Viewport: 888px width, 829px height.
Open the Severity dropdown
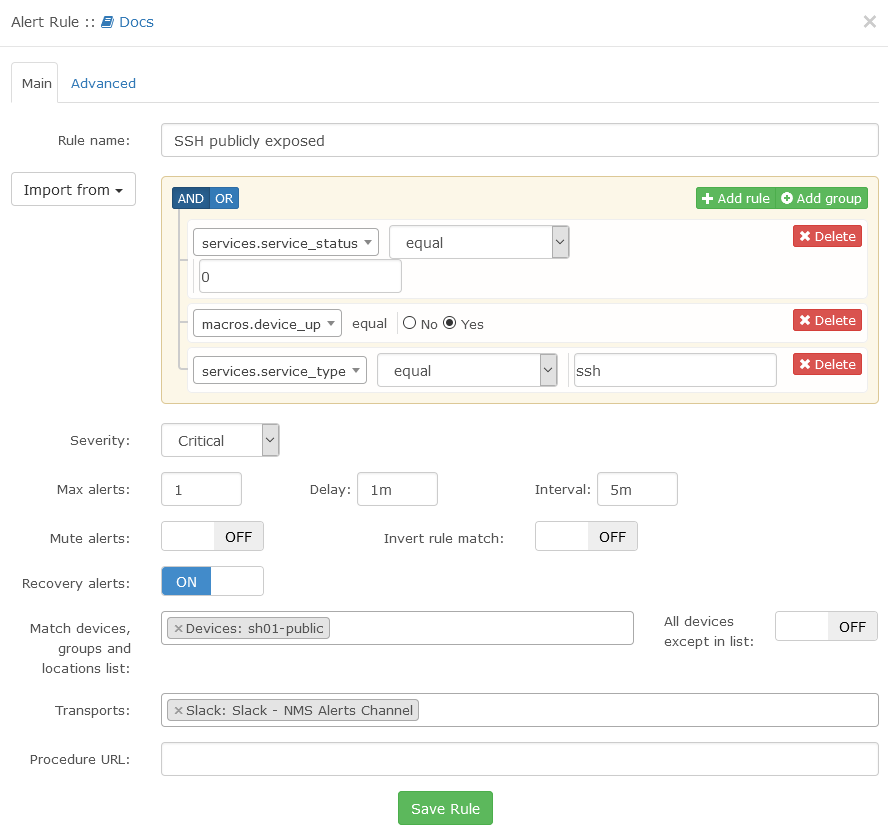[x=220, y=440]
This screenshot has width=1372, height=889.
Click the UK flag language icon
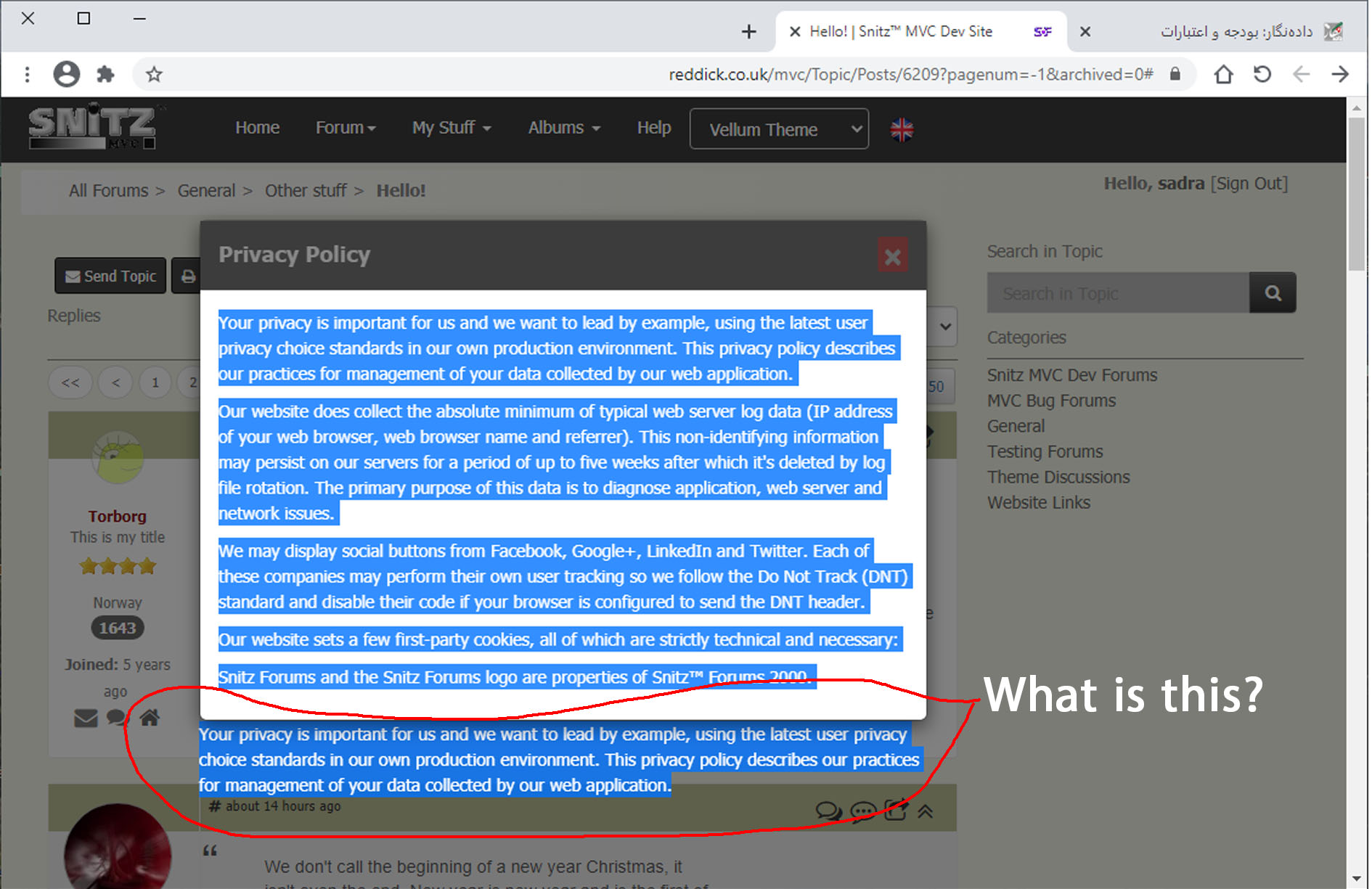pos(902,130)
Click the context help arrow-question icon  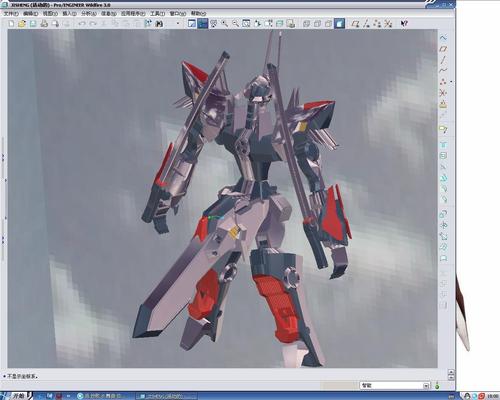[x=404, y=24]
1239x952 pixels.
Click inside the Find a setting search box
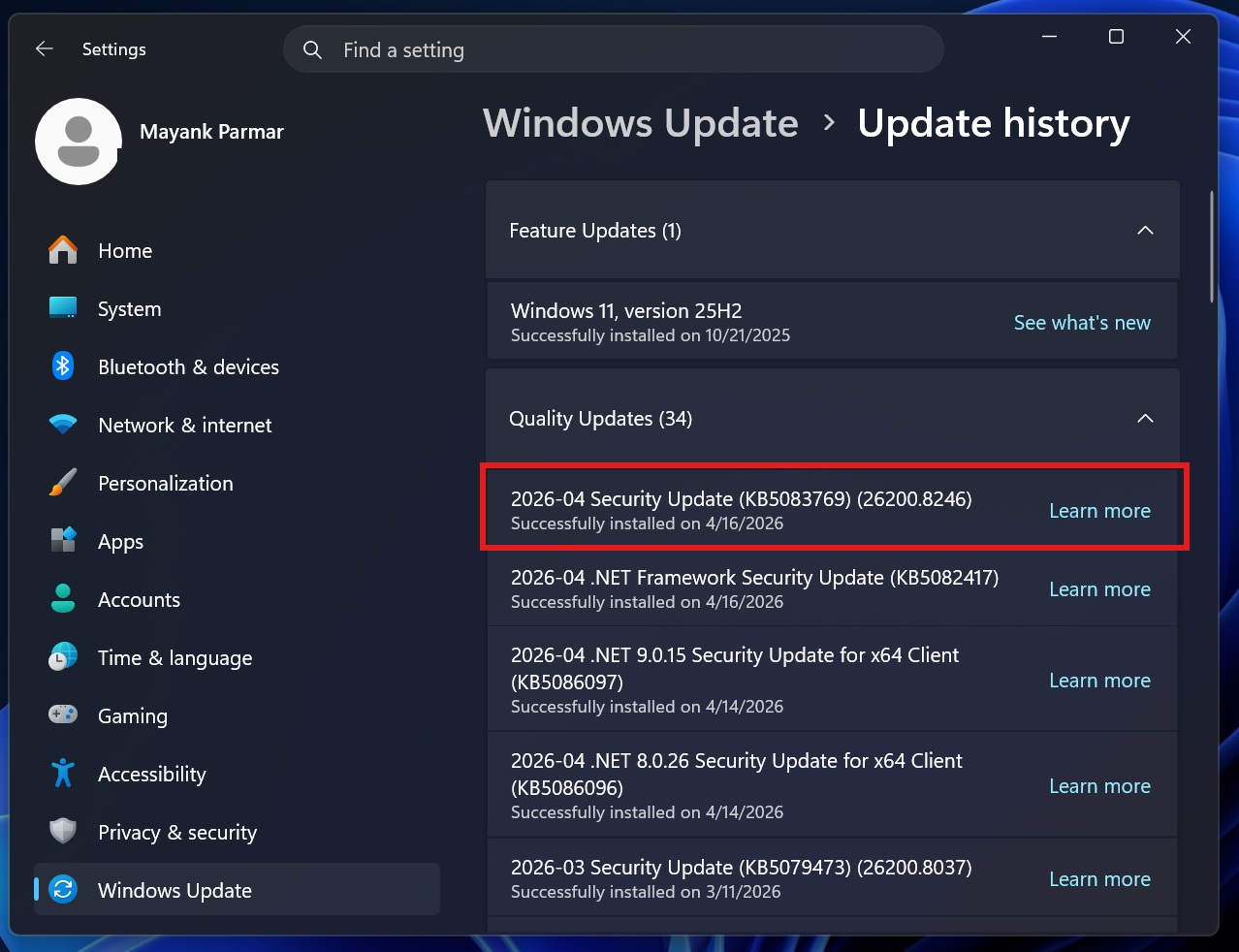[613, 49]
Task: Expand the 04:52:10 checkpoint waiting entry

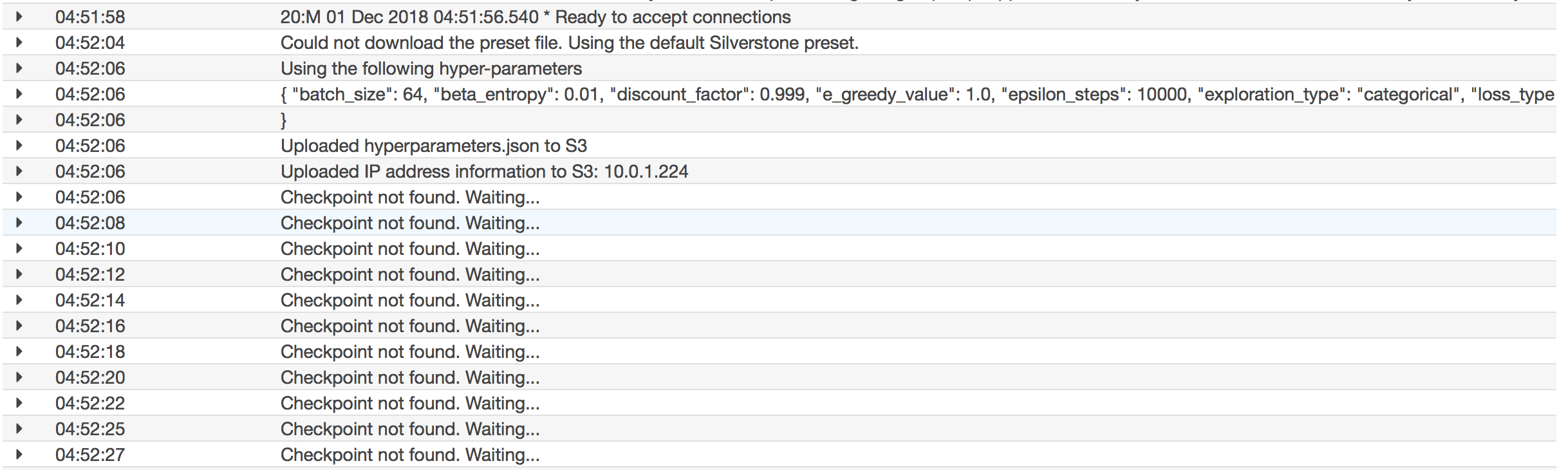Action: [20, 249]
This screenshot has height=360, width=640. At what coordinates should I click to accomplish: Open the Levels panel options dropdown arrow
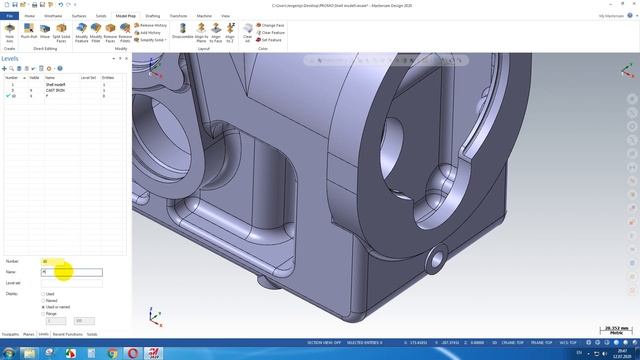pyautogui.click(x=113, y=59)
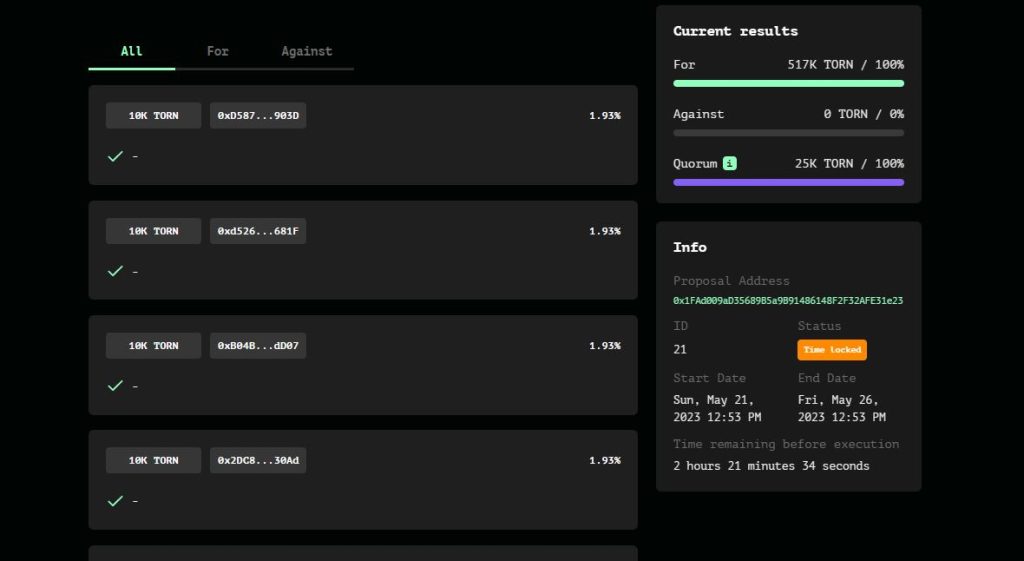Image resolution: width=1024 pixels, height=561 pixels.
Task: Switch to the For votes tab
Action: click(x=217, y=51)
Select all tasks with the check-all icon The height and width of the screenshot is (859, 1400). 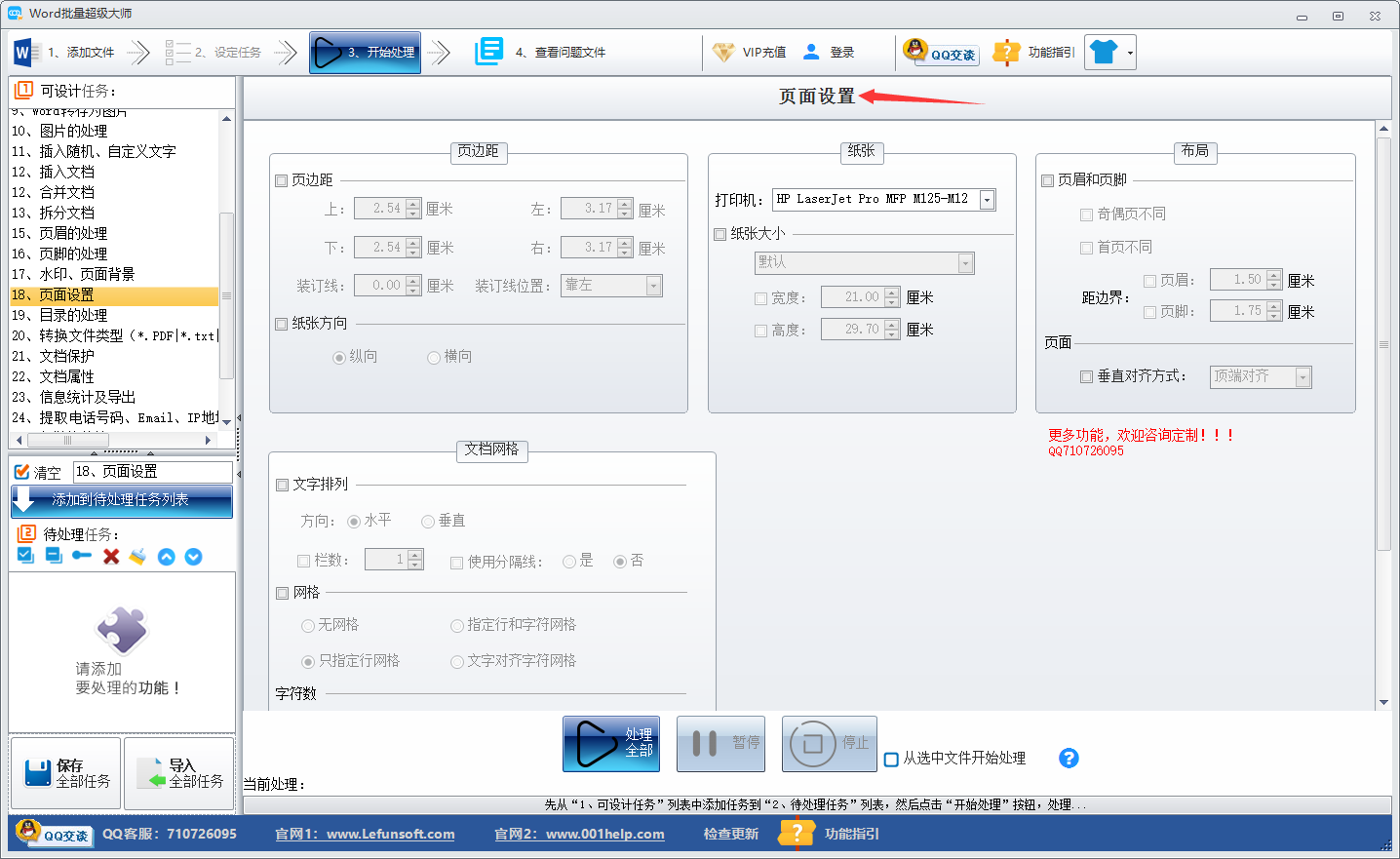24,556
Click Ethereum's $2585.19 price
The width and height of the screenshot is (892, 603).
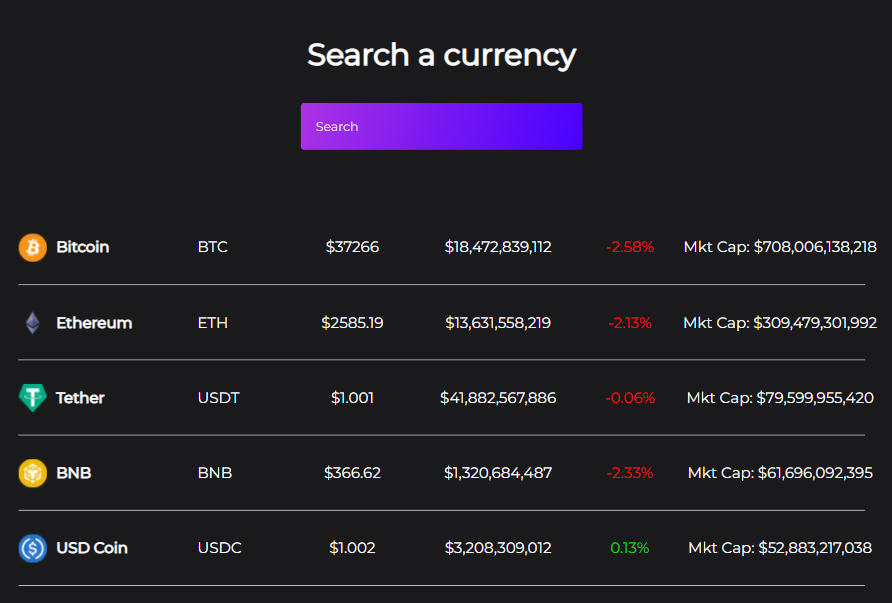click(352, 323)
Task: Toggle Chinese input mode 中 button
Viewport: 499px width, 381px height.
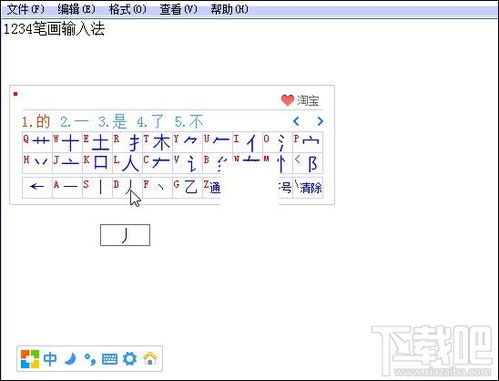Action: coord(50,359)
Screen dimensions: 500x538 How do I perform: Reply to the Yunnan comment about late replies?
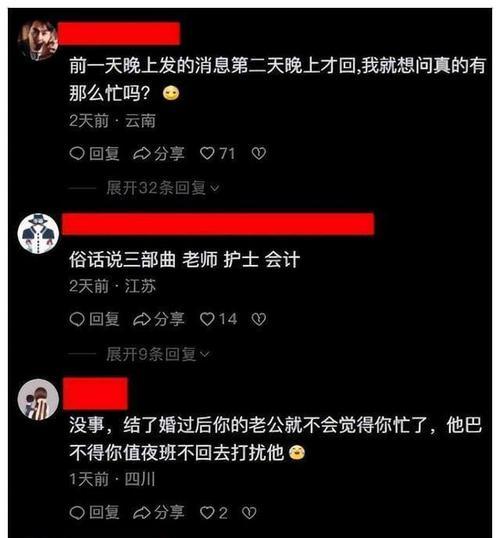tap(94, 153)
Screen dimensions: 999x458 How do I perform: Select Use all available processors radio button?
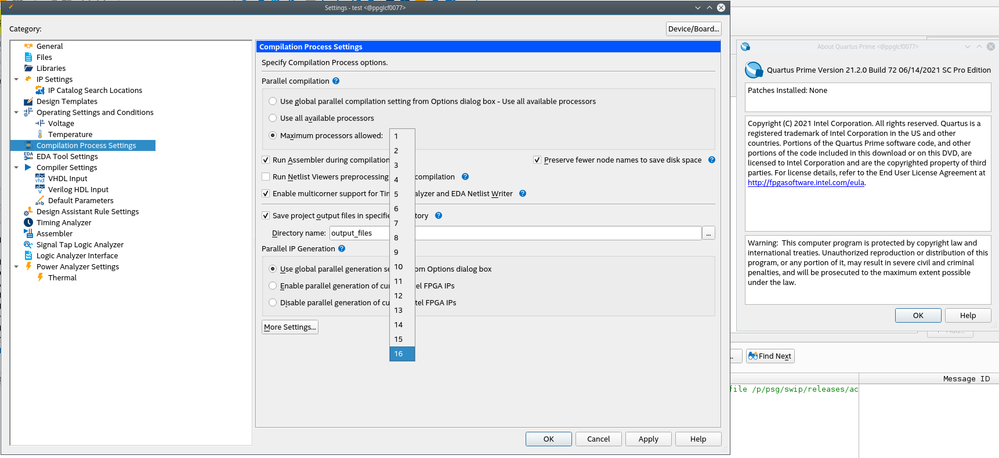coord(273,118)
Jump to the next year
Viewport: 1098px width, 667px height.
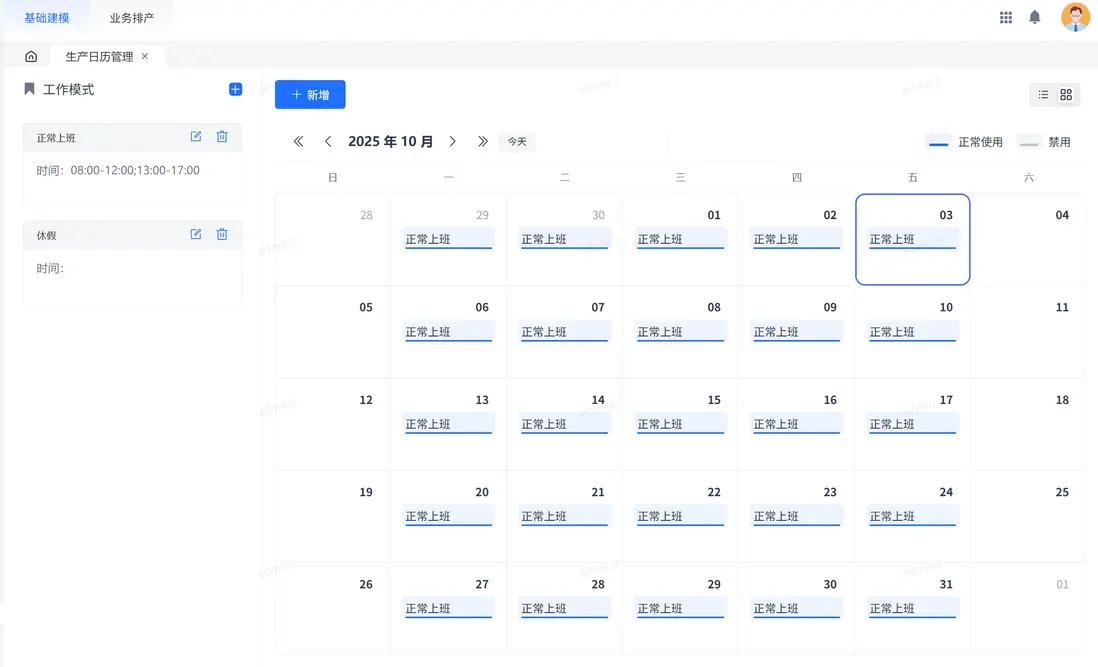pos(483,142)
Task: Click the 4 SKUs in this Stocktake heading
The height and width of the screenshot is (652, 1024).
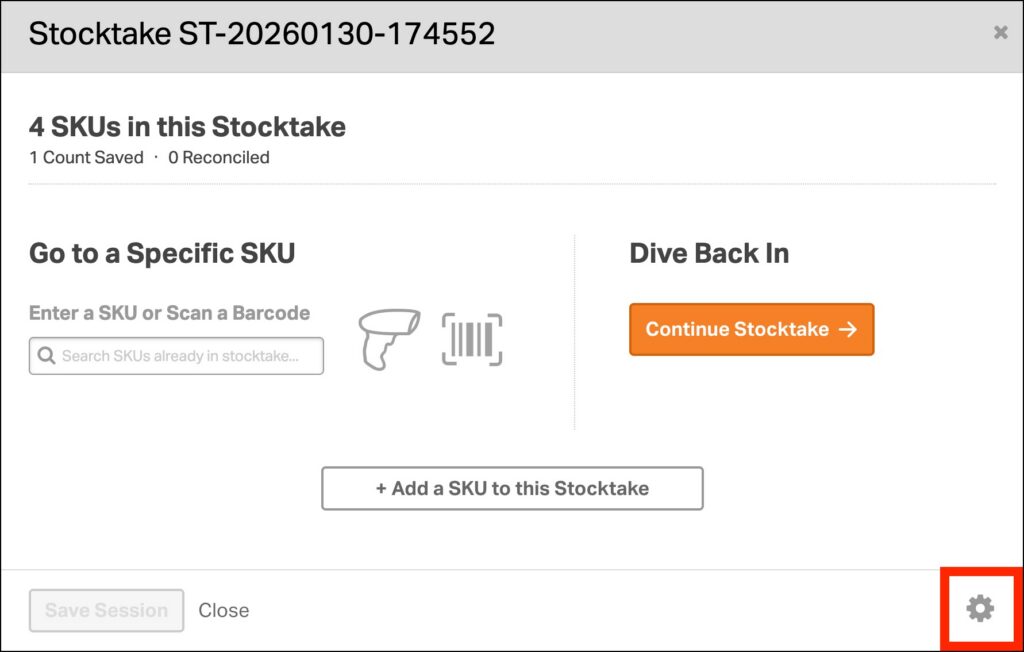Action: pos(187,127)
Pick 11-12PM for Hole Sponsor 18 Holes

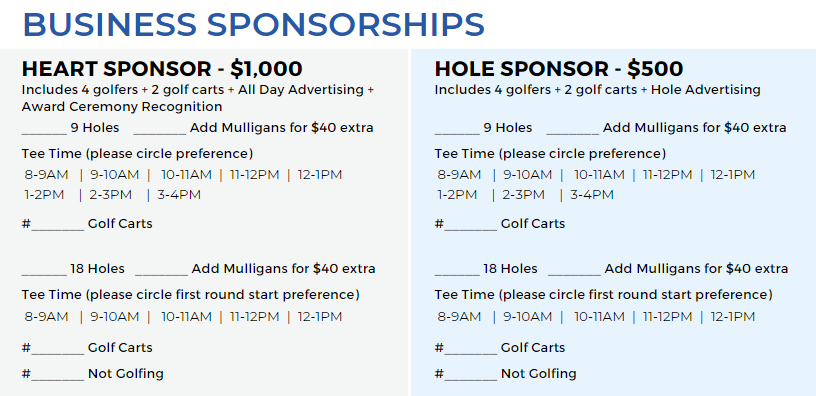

* * * * * * *

Retype, word for word, only the line holding "Screen dimensions: 999x458" and the lines after it through the final line of the listing above, and leave every picture out.

Screen dimensions: 999x458 How do I perform: Select Use all available processors radio button?
coord(273,118)
Jump to the next year
Viewport: 1098px width, 667px height.
pos(483,142)
Task: Click the 4 SKUs in this Stocktake heading
The height and width of the screenshot is (652, 1024).
Action: pos(187,127)
Pick 11-12PM for Hole Sponsor 18 Holes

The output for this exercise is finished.